What happened to the sick?
Uh, there was in the barrack was uh, one room made up like uh, they called it the, uh...
Infirmary?
The infirmary. And the sick would be brought in there, and they would lie there. They were not mistreated, they were not killed. They sometimes didn't become better. One girl died of tuberculosis.
Mm-hm.
Uh, a lot of us had uh, there were two girls especially who had very bad gum trouble and they sort of quarantined them off into that place. Um, nobody killed anybody in that specific place.

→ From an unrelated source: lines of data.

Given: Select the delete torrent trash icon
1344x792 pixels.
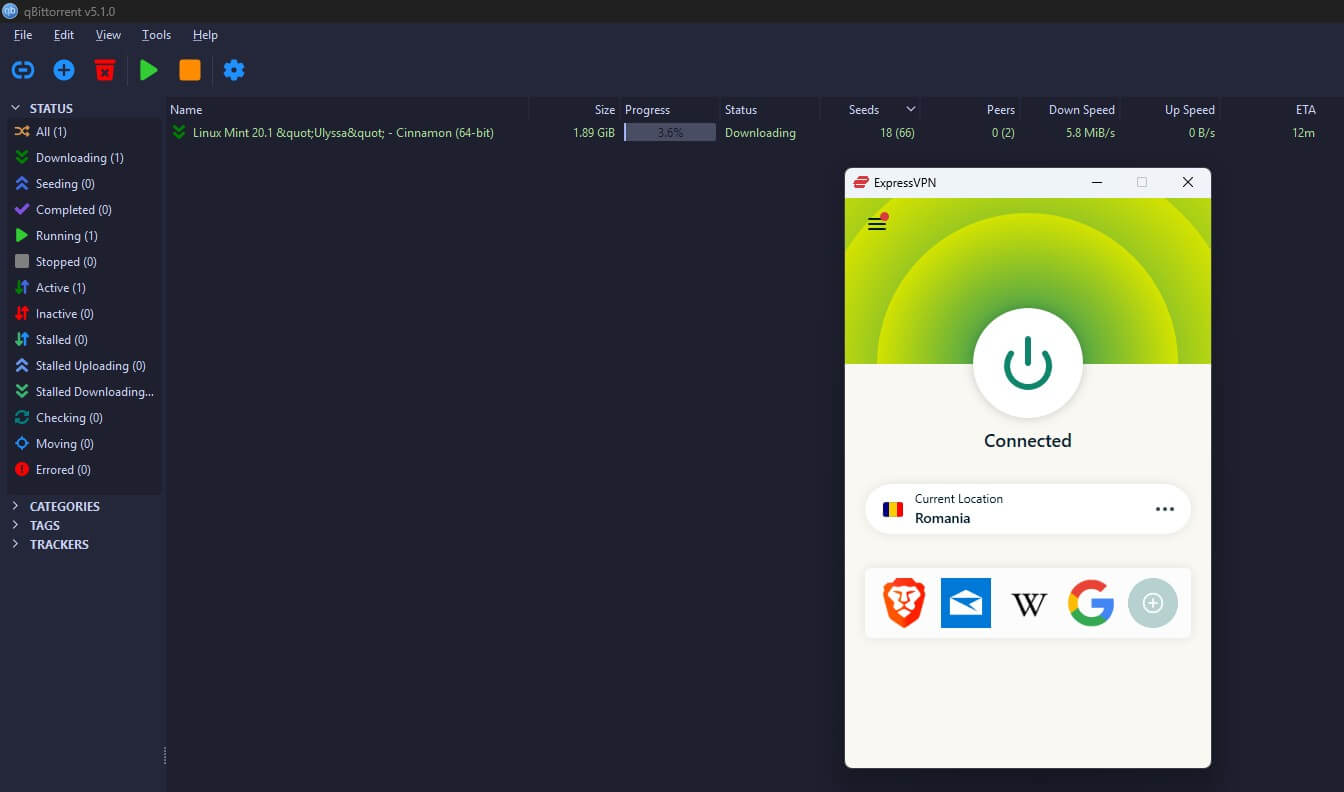Looking at the screenshot, I should [104, 70].
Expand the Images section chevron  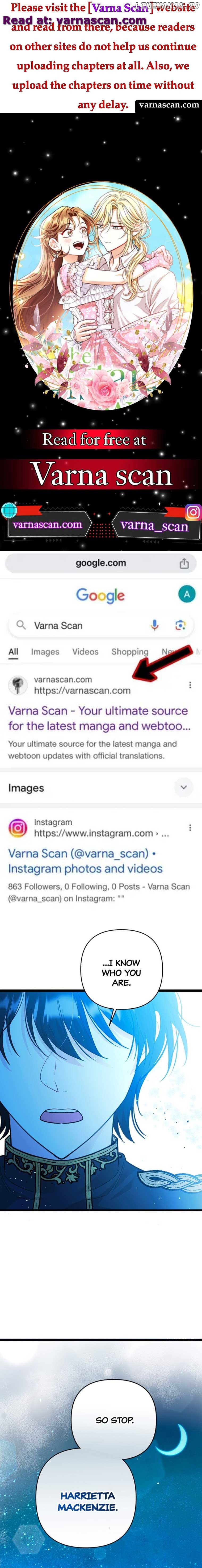[183, 787]
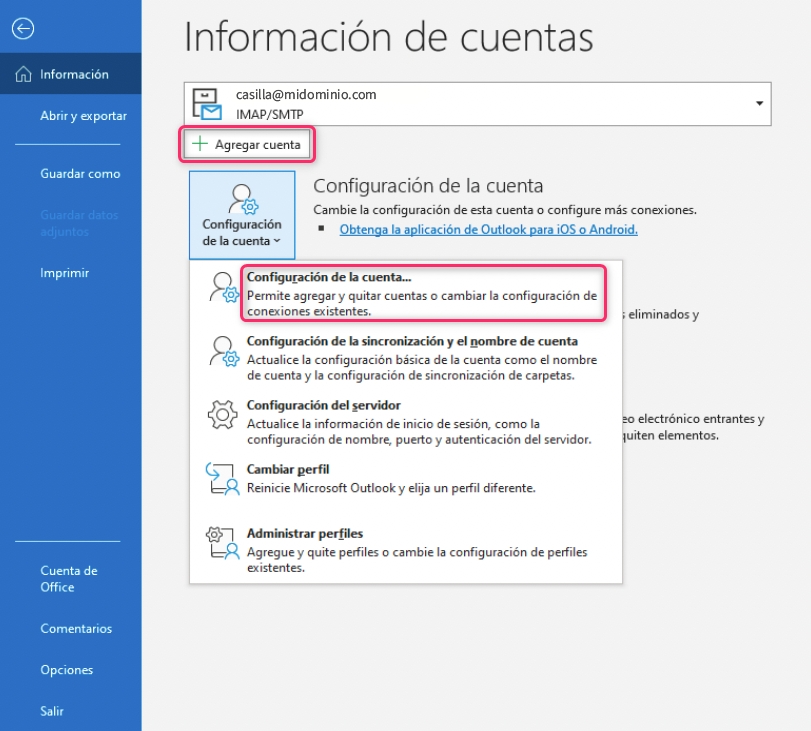Screen dimensions: 811x731
Task: Expand the casilla@midominio.com account dropdown
Action: (759, 104)
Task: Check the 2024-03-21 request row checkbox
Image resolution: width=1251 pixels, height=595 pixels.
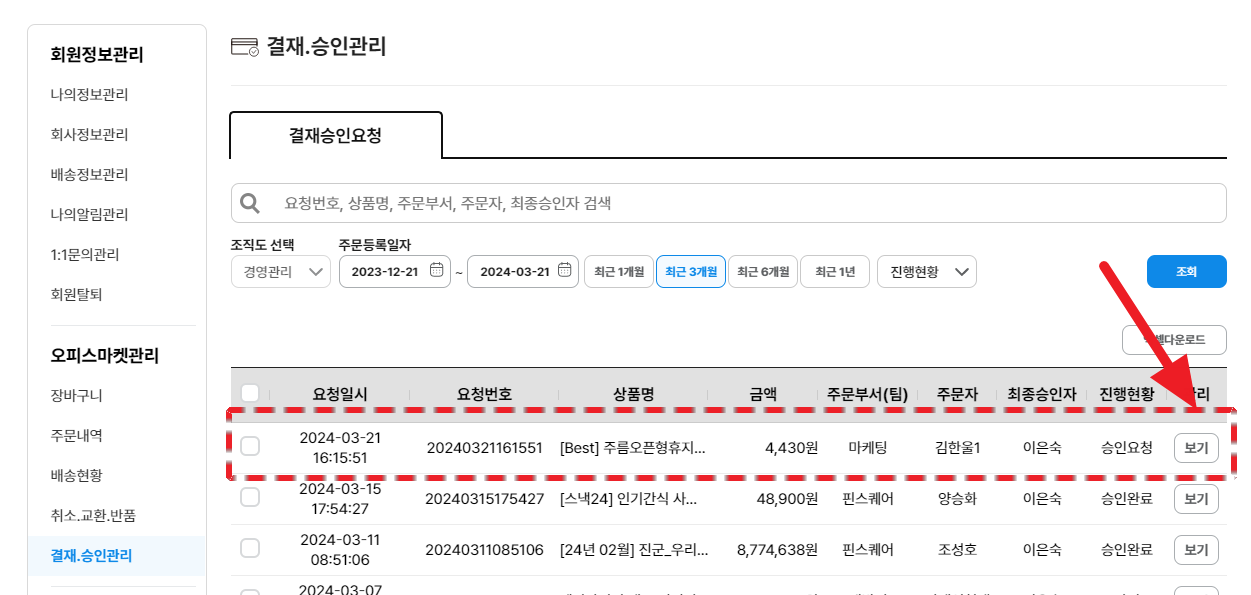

It was a...
And was the treatment from the Kapos better?
We had no more Kapos.
And no Blockältesters.
One, yes we had that one, that one lady her, her name, the red-headed Lola and she was a uh, very--she was actually a great person. A morale builder. Uh, her yell was uh, a necessity because uh, I think a lot of us were just giving up. You needed somebody to just stir you a little bit. Uh, we had uh, over there they had the SS women and men and mainly women who were in charge.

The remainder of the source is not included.